=== Data for the task ===
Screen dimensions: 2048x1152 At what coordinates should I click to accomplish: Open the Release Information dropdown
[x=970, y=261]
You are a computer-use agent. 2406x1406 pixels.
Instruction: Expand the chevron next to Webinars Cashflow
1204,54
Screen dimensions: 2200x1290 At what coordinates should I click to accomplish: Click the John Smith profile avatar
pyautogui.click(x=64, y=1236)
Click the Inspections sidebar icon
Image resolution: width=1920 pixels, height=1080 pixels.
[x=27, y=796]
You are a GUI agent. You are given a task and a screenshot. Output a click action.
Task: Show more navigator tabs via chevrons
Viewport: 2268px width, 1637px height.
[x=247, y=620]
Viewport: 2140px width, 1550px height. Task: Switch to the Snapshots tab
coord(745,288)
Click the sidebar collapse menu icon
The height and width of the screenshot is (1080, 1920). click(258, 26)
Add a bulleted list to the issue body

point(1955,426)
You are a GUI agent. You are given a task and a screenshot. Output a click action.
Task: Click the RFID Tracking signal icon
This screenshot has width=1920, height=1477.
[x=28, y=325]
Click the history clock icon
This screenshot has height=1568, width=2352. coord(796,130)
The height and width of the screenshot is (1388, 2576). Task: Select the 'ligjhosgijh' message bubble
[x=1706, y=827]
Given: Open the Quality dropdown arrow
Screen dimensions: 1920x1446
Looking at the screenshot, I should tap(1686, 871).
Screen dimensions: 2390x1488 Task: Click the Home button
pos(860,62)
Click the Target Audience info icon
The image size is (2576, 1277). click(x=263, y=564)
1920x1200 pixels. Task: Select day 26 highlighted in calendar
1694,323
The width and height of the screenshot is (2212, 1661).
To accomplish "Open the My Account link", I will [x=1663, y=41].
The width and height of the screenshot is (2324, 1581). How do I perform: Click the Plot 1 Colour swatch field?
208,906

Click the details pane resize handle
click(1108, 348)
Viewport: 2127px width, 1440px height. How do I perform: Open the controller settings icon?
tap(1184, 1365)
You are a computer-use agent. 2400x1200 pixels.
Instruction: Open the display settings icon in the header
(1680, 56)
===
● **Description of the task**: All lines starting at the one holding "1920x1200 pixels. Task: Select" and ending at the last line above must be output exactly, and no other line may appear.

● **Reply**:
1920x1200 pixels. Task: Select day 26 highlighted in calendar
1694,323
The width and height of the screenshot is (2212, 1661).
To accomplish "Open the My Account link", I will [x=1663, y=41].
The width and height of the screenshot is (2324, 1581). How do I perform: Click the Plot 1 Colour swatch field?
208,906

Click the details pane resize handle
click(1108, 348)
Viewport: 2127px width, 1440px height. How do I perform: Open the controller settings icon?
tap(1184, 1365)
You are a computer-use agent. 2400x1200 pixels.
Instruction: Open the display settings icon in the header
(1680, 56)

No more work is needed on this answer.